As many of you have surmised, one of the tangential as-the-world-turns subplots of More than a living is following the development of a tool we’re building called Kumquat. As such, we’ve tried to be as open and honest about not only its development, but the mistakes we’ve made along the way.
A few months back, we got really excited. Super excited. Ridiculously excited. Really super ridiculously… Well, you get the picture.
We got excited because, functionally, the tool was just about there. All of the little bits and parts seemed to be working. I had just sketched a UI that would work for the first iteration of the product. All that remained was creating the CSS that would allow the application to look like the sketch.
Now, I’m generally one of those people who is lucky enough to know what I don’t know. And because of that, I try to leave work to the experts.
I didn’t try to build the tool with my coding knowledge, because I knew an expert would provide more value.
I went the same route with the CSS. Hire an expert.
And, at first, it seemed that everything was going along just swimmingly.
But, then, things started to get a bit more hinky. The consistency concerns were almost corrected. The usability issues were sort of addressed. The beauty of the interface was almost there.
But we never got there.
So after a great deal of hand wringing, I made a difficult decision. I pulled the plug on the CSS developer. I knew it was time to quit.
So begins the next chapter of the saga.
“We’re 80 percent of the way there,” I said to myself, blissfully ignoring the good old 80-20 rule and its equally demonic converse. “I’m sure I can put in a few extra hours to drag us over the finish line. I mean, I’m just painting walls and hanging curtains at this point.”
Well, yes. In a sense.
But I was painting walls and hanging curtains in a carefully constructed house of cards.
Tweaking a major element resulted in a cascading avalanche that wreaked havoc throughout the site. Starting at the very most cascaded element resulted in a multitude of other elements shifting around the UI.

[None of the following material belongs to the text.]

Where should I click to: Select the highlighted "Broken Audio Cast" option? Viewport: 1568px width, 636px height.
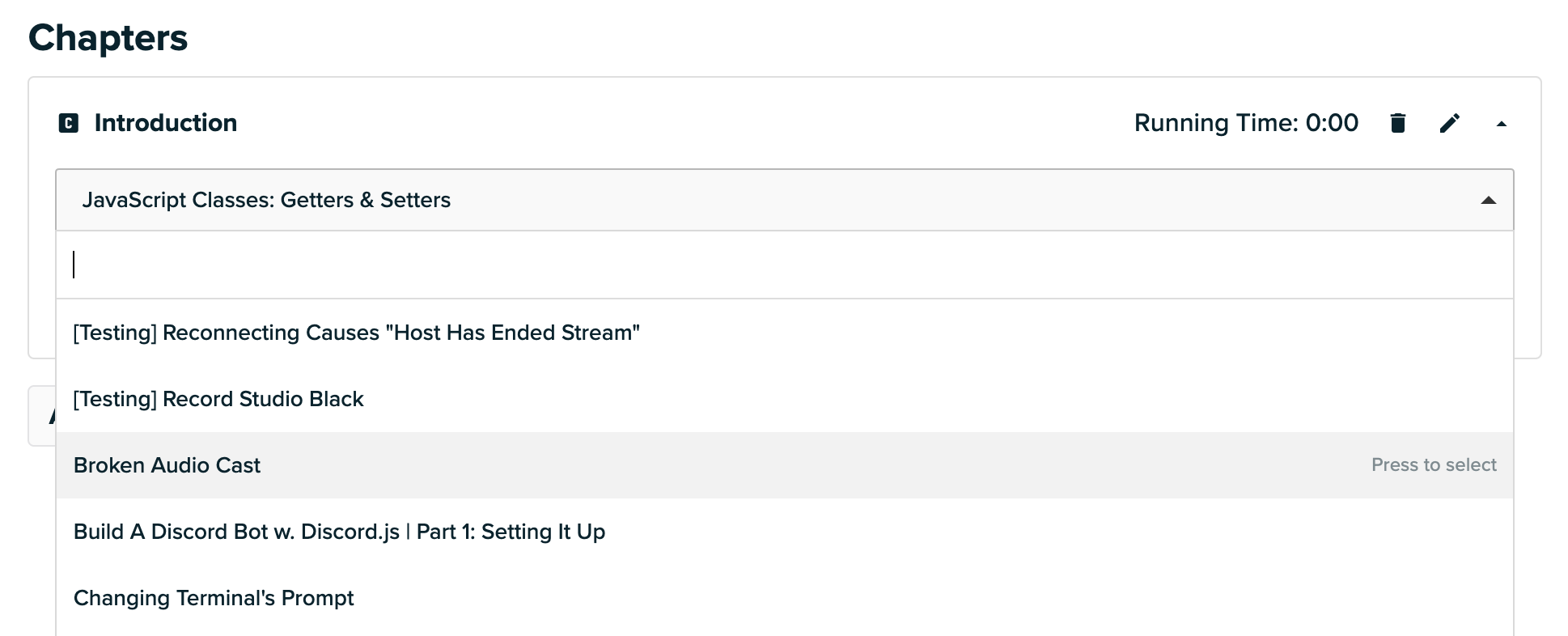(x=167, y=465)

It wasn’t pretty. And it didn’t validate.
Pretty soon, I had put in half the time the original effort had taken. Then 100% of the original effort. Then 150%. And all the while we seemed to be losing ground. Not gaining it.
So I talked to some people. People I trust. I asked them to tell me what I already knew. And they did.
So, then I made the hardest decision I’ve had to make, yet.
I told myself to quit.
Not only that, but I decided that we needed to go back to the beginning with the presentation layer, all together. Scrap all the spaghetti code that now existed in a bunch of style sheets. Start fresh.
And, I’m a quitter.
So that is where we are, today.
It was a difficult decision. Even more difficult than holding off on the launch. I don’t like to quit. It has never sat well with me. And it was all the harder to make that decision with something that has had so much of my emotion and sweat in it.
But it was the right one.
So I quit.
We’re tearing the house down to its studs. Fresh paint, window treatments, and all. We’re going back to the bare bones application. And we’re going to start fresh.
Where does that put us in terms of delivery? Hard to say.
But you, gentle reader, will be one of the first to know. After I know.